* What is asked
- a) According to the Air Canada CEO profile, how many steps does the staircase flanking Mount Royal have?
- b) Please list every person named by full name in the Air Canada CEO profile.
- c) Carry the Air Canada CEO profile forward from its last sentence.

* Quoted text
• • • •

Air Canada CEO Calin Rovinescu is Report on Business magazine's pick for top leader of 2013.
It is still dark when we hit the gravel trail. As we make our way around the Lac des Castors pond, the wind tears away at the last leaves of a summer gone too fast. Only our crackling footsteps on the frozen ground break the silence.
By the time we reach the long staircase that flanks Mount Royal, Montreal is lazily waking up to a cold and sunny day. There are 260 steps, and Calin Rovinescu is climbing to the top, two stairs at a time.
The president and CEO of Air Canada is not the fastest runner, he concedes between two winded breaths. But you can tell the 58-year-old executive wants to stay ahead of his jogging buddies—Fednav Group CFO Paul Setlakwe and Norton Rose Fulbright senior partner Pierre Bienvenu—as we go up and down three times, breaking only for sets of push-ups that he instructs me to do in a tone that brooks no argument. Even if this is no race, the high-flier Rovinescu is going to win.

• • • •

* Record set
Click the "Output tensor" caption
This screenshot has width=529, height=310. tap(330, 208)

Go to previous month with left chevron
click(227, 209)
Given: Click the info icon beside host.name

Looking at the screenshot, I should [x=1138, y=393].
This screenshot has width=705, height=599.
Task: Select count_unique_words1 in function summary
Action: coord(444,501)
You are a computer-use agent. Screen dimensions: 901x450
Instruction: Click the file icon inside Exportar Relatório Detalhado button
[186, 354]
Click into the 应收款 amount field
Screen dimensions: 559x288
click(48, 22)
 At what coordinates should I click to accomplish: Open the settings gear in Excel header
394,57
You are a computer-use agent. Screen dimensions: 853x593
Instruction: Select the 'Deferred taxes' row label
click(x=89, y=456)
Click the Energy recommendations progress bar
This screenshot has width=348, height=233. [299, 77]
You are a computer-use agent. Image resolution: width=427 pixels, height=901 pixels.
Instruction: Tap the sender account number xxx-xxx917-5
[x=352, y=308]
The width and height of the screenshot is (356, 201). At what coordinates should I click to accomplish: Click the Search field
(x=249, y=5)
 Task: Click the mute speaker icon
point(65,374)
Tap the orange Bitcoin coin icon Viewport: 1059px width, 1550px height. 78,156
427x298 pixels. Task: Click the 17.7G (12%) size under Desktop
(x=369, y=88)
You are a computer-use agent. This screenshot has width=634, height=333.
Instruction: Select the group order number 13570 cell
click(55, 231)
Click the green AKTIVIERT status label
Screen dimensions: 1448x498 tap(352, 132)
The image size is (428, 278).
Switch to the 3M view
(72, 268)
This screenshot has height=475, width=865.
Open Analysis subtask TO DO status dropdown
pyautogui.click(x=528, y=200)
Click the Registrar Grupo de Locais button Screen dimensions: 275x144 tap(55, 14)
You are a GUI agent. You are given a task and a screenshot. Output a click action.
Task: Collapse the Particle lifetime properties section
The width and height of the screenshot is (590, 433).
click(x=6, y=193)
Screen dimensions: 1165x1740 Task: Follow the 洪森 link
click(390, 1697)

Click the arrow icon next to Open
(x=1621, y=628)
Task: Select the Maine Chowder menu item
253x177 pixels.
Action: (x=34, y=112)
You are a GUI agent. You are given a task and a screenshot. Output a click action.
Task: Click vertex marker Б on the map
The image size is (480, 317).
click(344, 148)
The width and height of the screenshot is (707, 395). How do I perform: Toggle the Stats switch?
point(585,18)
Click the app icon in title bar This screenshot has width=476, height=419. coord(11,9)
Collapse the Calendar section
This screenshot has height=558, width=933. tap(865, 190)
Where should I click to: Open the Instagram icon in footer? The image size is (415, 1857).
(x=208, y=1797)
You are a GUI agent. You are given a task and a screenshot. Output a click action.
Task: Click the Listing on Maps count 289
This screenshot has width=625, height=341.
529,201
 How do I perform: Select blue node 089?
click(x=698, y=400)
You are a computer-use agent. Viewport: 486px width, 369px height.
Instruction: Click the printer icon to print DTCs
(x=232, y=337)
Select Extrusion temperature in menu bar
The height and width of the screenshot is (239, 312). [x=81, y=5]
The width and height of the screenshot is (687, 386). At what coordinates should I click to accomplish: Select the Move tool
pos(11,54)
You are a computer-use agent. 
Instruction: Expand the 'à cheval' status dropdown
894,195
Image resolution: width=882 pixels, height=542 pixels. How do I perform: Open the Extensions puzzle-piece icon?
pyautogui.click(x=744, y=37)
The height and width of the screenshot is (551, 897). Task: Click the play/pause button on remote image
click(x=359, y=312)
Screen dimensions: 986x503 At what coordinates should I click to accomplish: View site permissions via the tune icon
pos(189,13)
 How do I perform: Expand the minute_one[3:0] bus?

• • • •

* Results for each task
- a) 260

- b) Calin Rovinescu, Paul Setlakwe, Pierre Bienvenu

- c)
That he is an über-competitive hard-ass is the one thing his friends and detractors agree on. Testament to that is Air Canada's turnaround. The airline is the comeback story of 2013. Its stock skyrocketed 277% between the start of the year and Nov. 11—although it remains a far cry from its 2006 IPO price of $21. Among North American airline stocks, only American Airlines' pink-sheet-listed shares have fared better, with a return above 1,000%. While all airline shares have gone up, up and away, thanks to high demand for air travel, Air Canada's ascent rests on the belief that the country's biggest airline has finally got its act together.
The contrast with 2009 is glaring. When Rovinescu became CEO, Air Canada was a plane crash waiting to happen. The financial crisis had morphed into a global recession. Plunging oil prices provided no relief. The airline's hands were tied by fuel contracts signed in the fear that crude would spike past its 2008 summit of $147 (U.S.) a barrel—a $400-million mistake.
But it was the sharp drop in equities and basement-level interest rates that almost drove Air Canada back into creditor protection for the second time in six years. Had the airline gone belly-up, it would have had to scramble to find the $2.9 billion required to ensure the pensions of its employees and retirees.
Air Canada lost patience with then-CEO Montie Brewer and asked Rovinescu, former CEO Robert Milton's right-hand man during the 2003-2004 restructuring, to replace him. He started on April Fool's Day, 2009, and many of his friends thought he was the biggest fool of them all to leave Genuity, the investment bank he co-founded with dealmaker David Kassie. "It was impossible for me to pass this up," says Rovinescu.
"For me," he adds, "Air Canada was never just another company."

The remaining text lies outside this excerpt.